A program for finding coiled coils.

See:
Lupas, A (1996) Prediction and analysis of coiled coil structures. Methods Enzymol 266:513-525.


ISOLOG

Duplicated genes within a single organism with the same activity. Diversification of function during evolution of isologs will lead to paralogs.


KEGG

Kyoto Encyclopedia of Genes and Genomes (KEGG) is an effort to computerize current knowledge of molecular and cellular biology in terms of the information pathways that consist of interacting molecules or genes and to provide links from the gene catalogs produced by genome sequencing projects.

Tutorial: From Pathway to Genes and Molecules


ORTHOLOG

Homologously related sequences from different gemones with the same function. Strictly two genes are orthologs only if they had a common ancestral gene in the most recent common ancestral species. Defined by Fitch, W.M. (1970) Syst. Zool. 19:99-110


PARALOG

Paralogs are homologous (i.e. they have an evolutionary relationship). Two definitions have been used: 1) similar sequences with different functions which have arisen through duplication prior to diversification; 2) similar sequences in a single organism (in some cases these might better be named isologs). Originally the term was used to imply that functional differences would evolve after duplication. Without biochemical data, one cannot prove that the functions will be different so the word is often used in a loose sense to describe similar proteins thought not to be orthologs. Defined by Fitch, W.M. (1970) Syst. Zool. 19:99-110


PHD

A neural-network based program for predicting secondary structure

See:
Rost, B (1996) PHD: predicting one-dimensional protein structure by profile-based neural networks. Methods Enzymology 266:525-39.


PRODOM

The ProDom protein domain database consists of an automatic compilation of homologous domains.


Radiation Hybrid (RH) Mapping

A technique for identifying landmarks every 100kb in the human genome used as part of the human genome mapping project. A RH map simply shows the order of a set of landmarks with distances between neighbours plus an indication of the level of support for the ordering.

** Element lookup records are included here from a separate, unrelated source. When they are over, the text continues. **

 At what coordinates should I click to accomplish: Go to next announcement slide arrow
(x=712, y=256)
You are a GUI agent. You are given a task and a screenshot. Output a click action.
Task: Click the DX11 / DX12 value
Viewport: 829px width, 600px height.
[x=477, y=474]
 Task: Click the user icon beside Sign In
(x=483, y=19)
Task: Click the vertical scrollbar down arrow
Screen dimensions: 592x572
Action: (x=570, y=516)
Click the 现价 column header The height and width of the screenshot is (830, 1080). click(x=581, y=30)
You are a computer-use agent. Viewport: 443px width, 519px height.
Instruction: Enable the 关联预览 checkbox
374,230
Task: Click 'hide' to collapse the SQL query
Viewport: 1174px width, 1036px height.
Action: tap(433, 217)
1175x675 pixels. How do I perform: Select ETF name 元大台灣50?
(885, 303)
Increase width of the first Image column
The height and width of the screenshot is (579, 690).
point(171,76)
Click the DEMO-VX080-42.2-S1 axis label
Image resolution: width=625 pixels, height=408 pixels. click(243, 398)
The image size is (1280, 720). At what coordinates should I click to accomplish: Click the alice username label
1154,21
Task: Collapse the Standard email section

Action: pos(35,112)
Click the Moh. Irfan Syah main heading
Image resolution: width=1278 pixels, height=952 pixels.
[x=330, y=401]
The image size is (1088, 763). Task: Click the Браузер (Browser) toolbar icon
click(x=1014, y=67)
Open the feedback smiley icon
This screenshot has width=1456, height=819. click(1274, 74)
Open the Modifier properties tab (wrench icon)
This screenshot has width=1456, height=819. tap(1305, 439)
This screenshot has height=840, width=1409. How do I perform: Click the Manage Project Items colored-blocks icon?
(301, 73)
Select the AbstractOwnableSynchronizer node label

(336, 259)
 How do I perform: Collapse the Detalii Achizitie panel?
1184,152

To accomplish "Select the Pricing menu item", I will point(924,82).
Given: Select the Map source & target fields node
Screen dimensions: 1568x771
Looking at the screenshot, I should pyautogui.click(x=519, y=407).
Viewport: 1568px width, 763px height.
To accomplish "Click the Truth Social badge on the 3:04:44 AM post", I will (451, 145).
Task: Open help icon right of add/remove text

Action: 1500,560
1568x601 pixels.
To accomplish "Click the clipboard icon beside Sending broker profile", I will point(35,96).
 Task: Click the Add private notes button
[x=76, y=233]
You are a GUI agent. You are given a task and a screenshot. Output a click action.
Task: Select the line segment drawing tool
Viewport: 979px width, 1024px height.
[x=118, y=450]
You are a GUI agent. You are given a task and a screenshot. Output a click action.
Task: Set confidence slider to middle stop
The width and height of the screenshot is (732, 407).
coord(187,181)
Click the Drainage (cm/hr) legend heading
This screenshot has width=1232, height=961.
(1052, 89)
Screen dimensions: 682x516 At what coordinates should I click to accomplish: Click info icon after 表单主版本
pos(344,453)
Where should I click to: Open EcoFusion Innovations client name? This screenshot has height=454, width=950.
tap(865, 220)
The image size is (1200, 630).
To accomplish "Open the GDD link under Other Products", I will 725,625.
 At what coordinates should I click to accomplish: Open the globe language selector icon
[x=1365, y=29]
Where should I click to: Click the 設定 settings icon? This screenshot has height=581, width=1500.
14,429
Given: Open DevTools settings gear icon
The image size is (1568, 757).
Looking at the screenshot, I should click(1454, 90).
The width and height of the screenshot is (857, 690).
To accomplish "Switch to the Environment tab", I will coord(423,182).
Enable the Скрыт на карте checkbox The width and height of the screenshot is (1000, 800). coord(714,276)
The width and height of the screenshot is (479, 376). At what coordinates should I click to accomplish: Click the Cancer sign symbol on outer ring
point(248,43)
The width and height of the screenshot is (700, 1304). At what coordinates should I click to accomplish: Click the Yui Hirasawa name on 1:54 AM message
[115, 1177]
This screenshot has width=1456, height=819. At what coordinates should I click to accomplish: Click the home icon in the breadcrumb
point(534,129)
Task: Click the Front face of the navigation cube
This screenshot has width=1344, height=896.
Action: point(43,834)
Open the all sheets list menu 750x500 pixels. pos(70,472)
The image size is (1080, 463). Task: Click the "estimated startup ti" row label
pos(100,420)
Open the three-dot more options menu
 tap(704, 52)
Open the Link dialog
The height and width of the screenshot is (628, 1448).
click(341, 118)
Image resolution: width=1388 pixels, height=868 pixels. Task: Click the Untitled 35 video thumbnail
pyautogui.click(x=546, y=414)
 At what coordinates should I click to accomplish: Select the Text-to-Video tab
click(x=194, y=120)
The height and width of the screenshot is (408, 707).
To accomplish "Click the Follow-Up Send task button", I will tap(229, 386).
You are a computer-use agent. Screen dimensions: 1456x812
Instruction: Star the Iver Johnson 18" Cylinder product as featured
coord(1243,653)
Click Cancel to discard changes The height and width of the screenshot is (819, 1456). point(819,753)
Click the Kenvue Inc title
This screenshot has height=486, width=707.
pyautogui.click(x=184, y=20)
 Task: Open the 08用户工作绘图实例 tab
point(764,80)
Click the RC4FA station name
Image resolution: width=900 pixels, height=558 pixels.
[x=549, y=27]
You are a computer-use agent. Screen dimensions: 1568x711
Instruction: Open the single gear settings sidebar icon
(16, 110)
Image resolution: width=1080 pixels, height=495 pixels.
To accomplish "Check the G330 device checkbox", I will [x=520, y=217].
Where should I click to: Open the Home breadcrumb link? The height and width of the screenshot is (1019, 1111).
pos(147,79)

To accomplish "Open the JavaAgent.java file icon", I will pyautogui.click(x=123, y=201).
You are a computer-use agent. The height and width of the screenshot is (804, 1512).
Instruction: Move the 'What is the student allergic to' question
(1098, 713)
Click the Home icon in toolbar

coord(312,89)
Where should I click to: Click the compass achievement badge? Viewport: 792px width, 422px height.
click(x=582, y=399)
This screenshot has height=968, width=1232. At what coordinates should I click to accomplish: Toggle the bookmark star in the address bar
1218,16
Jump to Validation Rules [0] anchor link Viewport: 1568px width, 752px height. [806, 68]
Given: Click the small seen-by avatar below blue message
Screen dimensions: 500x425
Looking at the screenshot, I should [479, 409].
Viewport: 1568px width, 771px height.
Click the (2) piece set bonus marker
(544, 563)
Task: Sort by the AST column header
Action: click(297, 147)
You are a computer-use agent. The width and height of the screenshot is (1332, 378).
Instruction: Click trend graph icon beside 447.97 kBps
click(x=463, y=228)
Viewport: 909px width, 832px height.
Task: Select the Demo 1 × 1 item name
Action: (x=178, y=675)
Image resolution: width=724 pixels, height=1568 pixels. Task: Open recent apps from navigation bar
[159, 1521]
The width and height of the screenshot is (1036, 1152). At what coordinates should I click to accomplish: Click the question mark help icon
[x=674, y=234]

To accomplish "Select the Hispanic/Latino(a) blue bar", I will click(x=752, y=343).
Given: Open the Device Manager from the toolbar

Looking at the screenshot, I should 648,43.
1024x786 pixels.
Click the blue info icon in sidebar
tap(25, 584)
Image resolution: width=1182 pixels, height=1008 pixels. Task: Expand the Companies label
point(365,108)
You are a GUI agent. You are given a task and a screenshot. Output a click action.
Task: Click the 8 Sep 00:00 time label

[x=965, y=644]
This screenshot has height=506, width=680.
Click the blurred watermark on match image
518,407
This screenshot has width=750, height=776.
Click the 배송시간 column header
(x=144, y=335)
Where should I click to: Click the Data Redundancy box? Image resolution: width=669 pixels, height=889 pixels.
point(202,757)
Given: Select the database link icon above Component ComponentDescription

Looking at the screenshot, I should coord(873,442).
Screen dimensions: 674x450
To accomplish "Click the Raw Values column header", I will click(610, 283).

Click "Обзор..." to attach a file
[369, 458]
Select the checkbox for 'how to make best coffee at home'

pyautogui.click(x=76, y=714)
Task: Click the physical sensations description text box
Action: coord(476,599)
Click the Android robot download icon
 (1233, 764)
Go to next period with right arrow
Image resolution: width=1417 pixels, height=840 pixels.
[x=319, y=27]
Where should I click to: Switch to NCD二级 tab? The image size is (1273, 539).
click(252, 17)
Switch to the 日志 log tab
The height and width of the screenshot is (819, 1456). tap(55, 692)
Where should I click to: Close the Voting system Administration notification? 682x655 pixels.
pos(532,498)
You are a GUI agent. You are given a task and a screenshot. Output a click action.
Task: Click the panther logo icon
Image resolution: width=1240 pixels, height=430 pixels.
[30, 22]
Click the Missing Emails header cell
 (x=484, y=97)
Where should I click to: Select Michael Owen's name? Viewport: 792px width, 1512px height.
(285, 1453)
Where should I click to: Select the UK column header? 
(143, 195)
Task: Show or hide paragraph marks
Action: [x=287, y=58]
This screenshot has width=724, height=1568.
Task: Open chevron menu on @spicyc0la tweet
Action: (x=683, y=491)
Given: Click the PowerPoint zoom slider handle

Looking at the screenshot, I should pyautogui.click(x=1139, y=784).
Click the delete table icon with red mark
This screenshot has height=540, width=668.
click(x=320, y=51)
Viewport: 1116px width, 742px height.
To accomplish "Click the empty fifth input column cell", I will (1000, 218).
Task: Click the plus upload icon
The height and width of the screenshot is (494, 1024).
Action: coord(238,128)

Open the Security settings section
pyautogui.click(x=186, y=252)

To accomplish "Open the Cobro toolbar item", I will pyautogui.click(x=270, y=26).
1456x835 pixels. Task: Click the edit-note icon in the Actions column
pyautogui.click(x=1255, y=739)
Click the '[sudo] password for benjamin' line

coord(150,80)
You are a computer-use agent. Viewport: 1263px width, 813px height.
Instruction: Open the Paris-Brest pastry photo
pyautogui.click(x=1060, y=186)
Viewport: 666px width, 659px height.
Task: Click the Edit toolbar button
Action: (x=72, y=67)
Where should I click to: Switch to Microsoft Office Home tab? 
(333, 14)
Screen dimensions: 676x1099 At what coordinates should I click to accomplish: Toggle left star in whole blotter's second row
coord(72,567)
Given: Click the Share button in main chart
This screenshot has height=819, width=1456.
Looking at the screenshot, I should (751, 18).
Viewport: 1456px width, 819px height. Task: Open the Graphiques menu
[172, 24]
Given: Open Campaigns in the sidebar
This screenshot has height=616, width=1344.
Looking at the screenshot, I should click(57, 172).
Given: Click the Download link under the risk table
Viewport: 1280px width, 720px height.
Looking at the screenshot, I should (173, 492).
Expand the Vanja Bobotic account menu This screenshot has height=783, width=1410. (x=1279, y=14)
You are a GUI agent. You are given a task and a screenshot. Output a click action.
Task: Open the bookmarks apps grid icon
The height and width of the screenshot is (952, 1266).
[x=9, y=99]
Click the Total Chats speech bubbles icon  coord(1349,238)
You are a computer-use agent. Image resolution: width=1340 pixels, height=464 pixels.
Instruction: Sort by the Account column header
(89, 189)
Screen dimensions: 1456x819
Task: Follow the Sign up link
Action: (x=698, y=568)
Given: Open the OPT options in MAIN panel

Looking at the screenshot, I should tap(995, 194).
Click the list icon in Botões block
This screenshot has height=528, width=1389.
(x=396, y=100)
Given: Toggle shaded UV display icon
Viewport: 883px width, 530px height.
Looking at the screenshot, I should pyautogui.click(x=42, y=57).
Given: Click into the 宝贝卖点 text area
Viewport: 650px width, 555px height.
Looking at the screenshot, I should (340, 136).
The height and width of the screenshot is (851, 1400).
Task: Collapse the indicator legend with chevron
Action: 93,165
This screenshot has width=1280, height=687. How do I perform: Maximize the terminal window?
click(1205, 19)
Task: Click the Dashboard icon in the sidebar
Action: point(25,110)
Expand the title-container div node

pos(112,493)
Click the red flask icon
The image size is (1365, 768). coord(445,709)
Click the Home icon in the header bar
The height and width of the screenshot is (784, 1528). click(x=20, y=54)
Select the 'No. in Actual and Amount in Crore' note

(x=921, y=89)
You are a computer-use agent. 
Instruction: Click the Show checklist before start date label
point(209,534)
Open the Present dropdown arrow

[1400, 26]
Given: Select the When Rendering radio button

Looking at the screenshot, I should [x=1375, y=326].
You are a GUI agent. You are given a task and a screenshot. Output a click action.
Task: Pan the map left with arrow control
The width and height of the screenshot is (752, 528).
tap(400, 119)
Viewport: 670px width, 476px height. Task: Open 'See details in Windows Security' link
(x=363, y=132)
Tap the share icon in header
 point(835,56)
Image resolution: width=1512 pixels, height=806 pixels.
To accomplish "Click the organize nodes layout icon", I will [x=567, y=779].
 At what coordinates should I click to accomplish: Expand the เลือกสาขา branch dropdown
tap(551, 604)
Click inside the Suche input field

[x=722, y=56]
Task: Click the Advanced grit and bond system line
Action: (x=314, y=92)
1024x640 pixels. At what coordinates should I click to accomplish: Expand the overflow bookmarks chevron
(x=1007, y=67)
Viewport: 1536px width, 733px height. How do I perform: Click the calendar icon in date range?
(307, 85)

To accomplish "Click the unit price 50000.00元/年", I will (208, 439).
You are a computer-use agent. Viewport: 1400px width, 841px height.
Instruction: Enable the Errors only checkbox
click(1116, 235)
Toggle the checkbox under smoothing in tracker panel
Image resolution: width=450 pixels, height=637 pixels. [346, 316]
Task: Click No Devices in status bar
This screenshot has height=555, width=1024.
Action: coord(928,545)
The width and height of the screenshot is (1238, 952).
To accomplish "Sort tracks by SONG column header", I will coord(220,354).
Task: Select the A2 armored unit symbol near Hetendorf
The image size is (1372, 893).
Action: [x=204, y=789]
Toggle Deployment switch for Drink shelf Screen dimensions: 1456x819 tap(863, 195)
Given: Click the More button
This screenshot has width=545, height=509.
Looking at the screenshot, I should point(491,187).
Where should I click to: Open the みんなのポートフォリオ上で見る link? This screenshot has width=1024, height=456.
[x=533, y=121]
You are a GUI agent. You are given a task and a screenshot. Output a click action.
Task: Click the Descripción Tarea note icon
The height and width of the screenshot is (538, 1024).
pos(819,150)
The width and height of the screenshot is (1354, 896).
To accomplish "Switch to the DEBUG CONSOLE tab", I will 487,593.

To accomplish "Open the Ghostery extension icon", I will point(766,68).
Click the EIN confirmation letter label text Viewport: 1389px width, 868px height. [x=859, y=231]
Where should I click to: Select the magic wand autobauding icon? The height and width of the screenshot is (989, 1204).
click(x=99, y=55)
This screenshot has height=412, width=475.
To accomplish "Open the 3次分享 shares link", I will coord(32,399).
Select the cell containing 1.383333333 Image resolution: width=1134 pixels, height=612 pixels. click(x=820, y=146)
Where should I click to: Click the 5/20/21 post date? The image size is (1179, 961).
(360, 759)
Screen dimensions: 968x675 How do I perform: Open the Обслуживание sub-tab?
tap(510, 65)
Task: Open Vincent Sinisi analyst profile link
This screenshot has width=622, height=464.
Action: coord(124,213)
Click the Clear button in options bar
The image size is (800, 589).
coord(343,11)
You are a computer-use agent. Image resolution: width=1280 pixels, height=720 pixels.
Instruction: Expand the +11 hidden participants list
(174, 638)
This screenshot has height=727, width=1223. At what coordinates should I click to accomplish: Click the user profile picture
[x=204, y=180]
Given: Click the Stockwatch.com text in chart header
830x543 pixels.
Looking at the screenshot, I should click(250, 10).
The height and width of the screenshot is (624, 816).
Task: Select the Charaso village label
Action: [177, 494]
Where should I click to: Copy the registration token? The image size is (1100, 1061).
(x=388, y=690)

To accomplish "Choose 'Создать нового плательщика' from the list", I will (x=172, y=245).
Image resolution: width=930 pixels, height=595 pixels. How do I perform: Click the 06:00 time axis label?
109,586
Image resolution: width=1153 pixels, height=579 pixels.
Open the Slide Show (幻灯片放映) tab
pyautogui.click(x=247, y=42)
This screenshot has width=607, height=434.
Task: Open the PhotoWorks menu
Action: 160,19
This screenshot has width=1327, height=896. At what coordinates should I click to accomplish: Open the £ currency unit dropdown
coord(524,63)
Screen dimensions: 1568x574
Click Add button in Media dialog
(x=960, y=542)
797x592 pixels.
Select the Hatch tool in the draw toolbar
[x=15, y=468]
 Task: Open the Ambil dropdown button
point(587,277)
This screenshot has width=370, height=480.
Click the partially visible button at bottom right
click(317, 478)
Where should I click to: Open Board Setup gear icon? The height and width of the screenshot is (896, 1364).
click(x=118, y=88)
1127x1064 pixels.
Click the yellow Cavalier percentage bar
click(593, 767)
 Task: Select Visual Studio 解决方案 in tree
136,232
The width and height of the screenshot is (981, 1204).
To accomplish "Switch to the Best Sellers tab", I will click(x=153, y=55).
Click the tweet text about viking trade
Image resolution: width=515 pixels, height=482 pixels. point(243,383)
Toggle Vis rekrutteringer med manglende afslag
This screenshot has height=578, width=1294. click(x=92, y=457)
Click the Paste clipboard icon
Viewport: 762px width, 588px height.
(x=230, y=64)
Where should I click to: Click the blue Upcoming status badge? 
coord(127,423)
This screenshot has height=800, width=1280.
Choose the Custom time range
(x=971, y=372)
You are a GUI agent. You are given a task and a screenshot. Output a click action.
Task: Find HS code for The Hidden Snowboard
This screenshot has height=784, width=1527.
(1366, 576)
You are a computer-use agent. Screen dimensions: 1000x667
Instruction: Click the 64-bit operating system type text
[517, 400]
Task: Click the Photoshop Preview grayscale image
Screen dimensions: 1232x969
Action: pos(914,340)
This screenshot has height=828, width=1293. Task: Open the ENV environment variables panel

A set of overheads on RH mapping is available from http://www.nhgri.nih.gov/COURSE99/Pdf/matise.pdf and a set of useful links is at http://linkage.rockefeller.edu/tara/rhmap/


SEALS

System for Easy Analysis of Lots of Sequences

Designed for large-scale research projects in bioinformatics rapidly to implement standard sequence analysis protocols, design new investigations.

See:
Walker, DR, and Koonin, EV (1997) SEALS: A System for Easy Analysis of Lots of Sequences. Intelligent Systems for Molecular Biology 5:333-339

Functions include:
SEG

A masking program used by BLAST to identify low-complexity regions. Runs automatically as part of BLAST but may be downloaded in a standalone version from ftp://ncbi.nlm.nih.gov/pub/seg/seg/ Note that the automatic BLAST version will only mask your probe sequence and not the database itself.

See:
Wootton, JC, and Federhen, S (1996) Analysis of compositionally biased regions in sequence databases. Methods Enzymol 266:554-571.


SIGNALP

A neural-network based program for finding signal peptides

See:
Nielsen H, Engelbrecht J, Brunak S, and von Heijne G (1997) Identification of prokaryotic and eukaryotic signal peptides and prediction of their cleavage sites. Protein Engineering 10:1-6. For a review of signal prediction methods, see:
Claros MG, Brunak S, and von Heijne G (1997) Prediction of N-terminal protein sorting signals. Current Opinions in Structural Biology 7:394-398.